Nord Stream 2 Pipe-Laying Vessel Nears Project Hub
MOSCOW (Reuters) — Russian pipelaying vessel Akademik Cherskiy, expected to be used to finish the Moscow-led Nord Stream 2 gas pipeline, is heading towards the German project hub of Mukran, Refinitiv Eikon data showed on Monday.
According to the ship tracking data, the vessel is due to arrive at Mukran port - where pipes for the Nord Stream 2 are stored - on Tuesday Oct. 27, having been near the Russian port of Kaliningrad since early October.

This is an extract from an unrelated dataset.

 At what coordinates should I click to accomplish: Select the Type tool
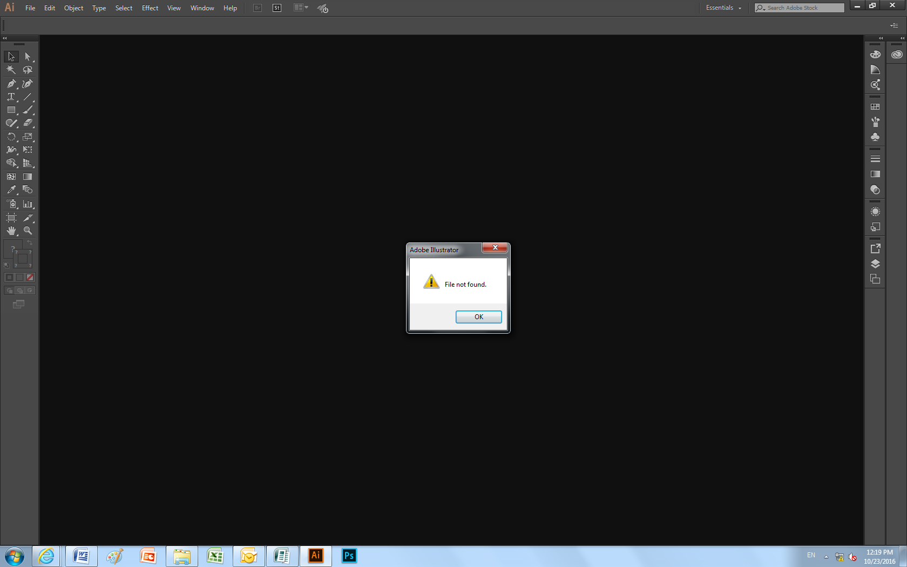(x=11, y=97)
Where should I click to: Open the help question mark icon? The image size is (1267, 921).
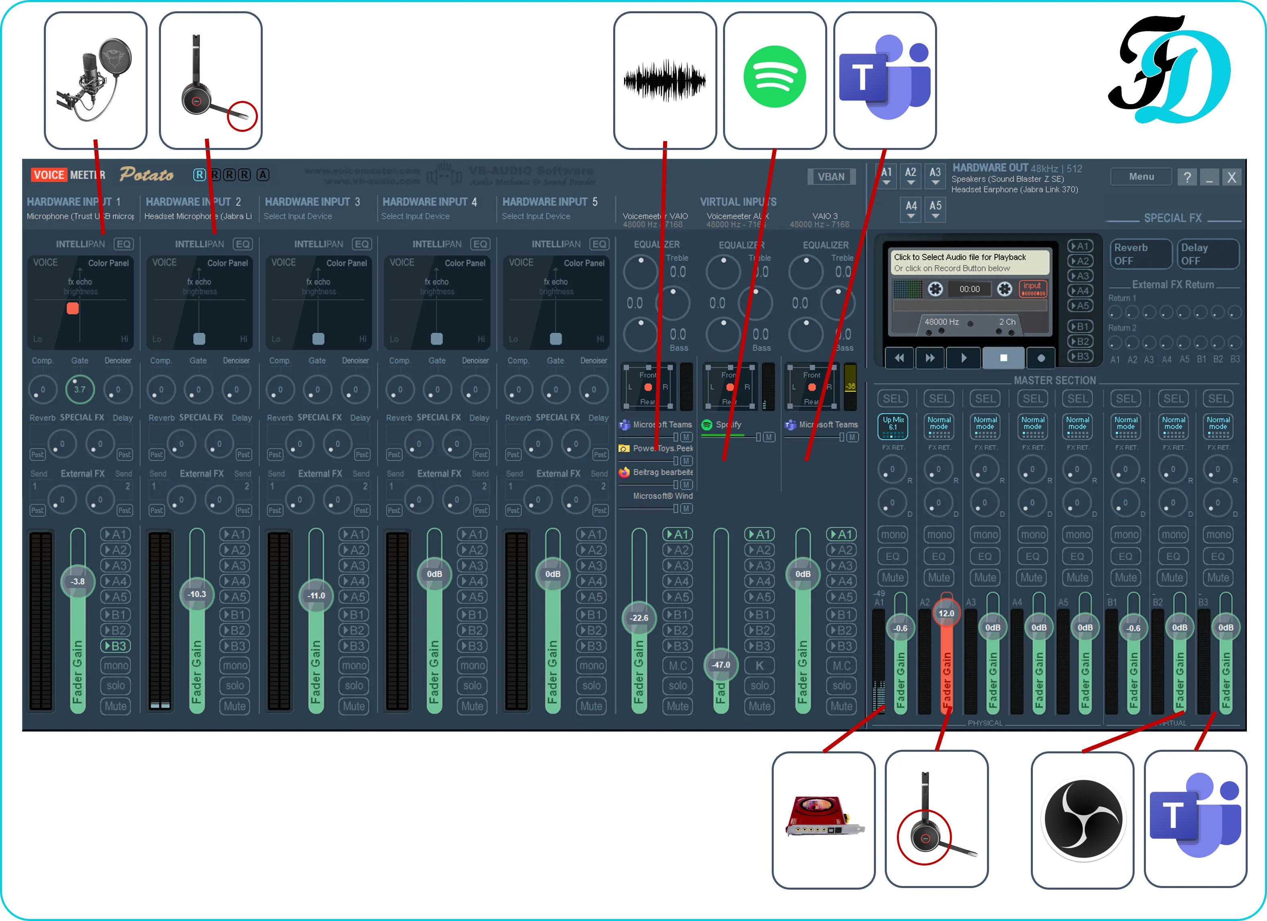coord(1187,178)
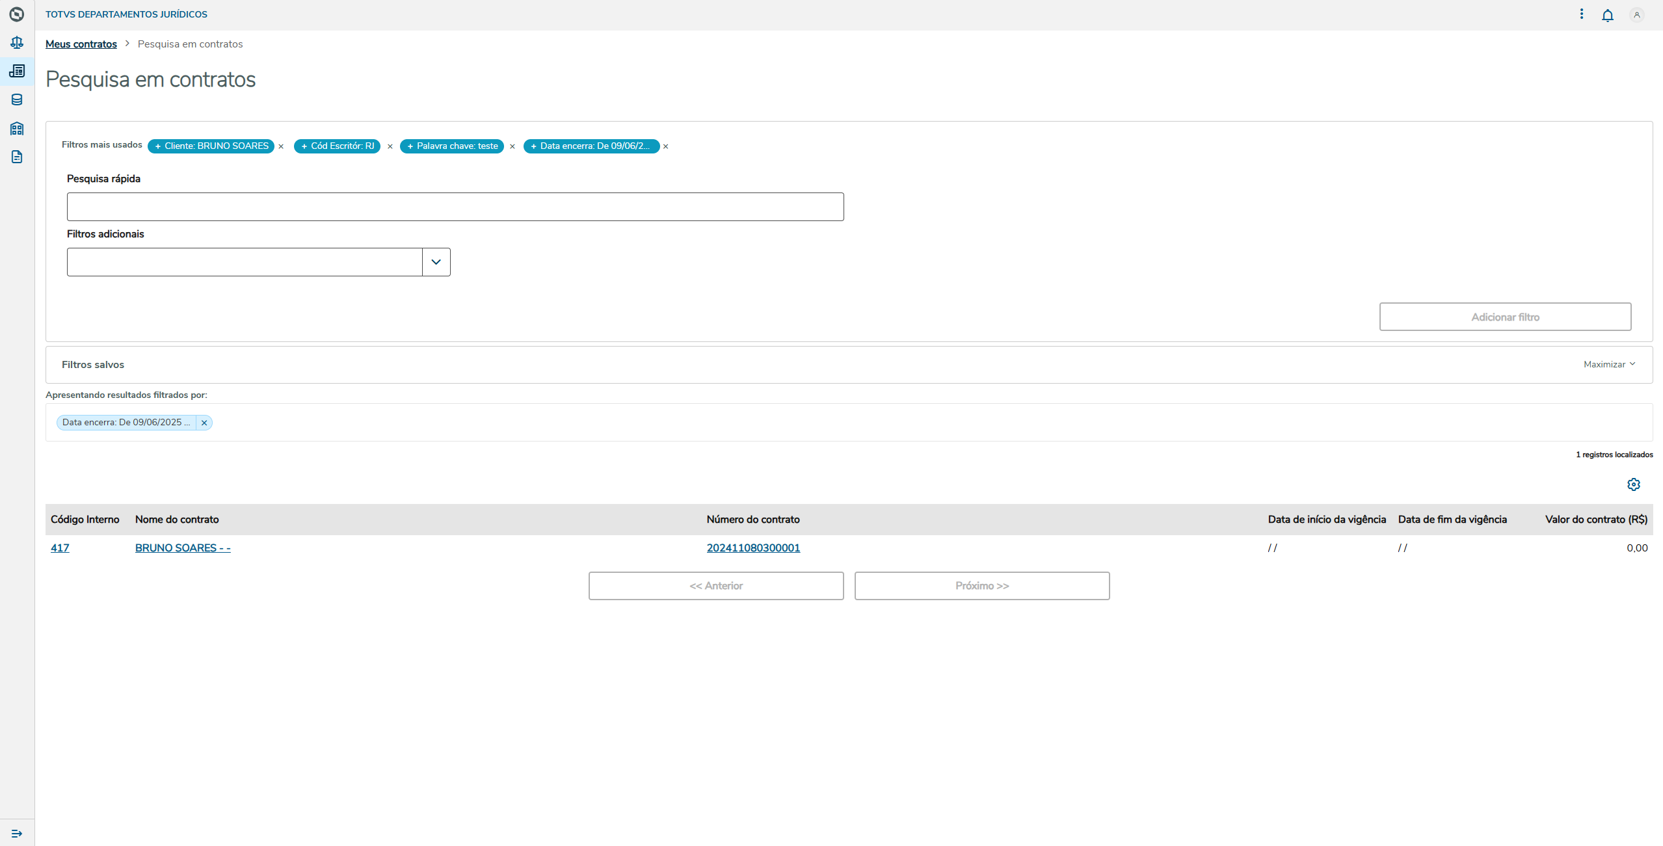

The $11 billion Nord Stream 2 gas pipeline, which Moscow wants to build on the bed of the Baltic Sea to Germany to double the existing Nord Stream pipeline's capacity, has become a focal point of Russian tensions with the West.
Critics of the pipeline say it will increase Europe's reliance on Russian gas. The Kremlin last week said that U.S. sanctions targeting the project were unfriendly and destructive.
Construction of the 764-mile (1,230-km) pipeline is nearly finished but a final stretch of about 75 miles (120 km) in Danish waters still needs to be laid.
Work was halted in December when pipelaying company Swiss-Dutch Allseas suspended operations after U.S. sanctions targeted companies providing vessels to lay the pipes.
Nord Stream 2 is led by Russian gas giant Gazprom, with half of the funding provided by Germany's Uniper and BASF's Wintershall unit, Anglo-Dutch oil major Shell, Austria's OMV and Engie.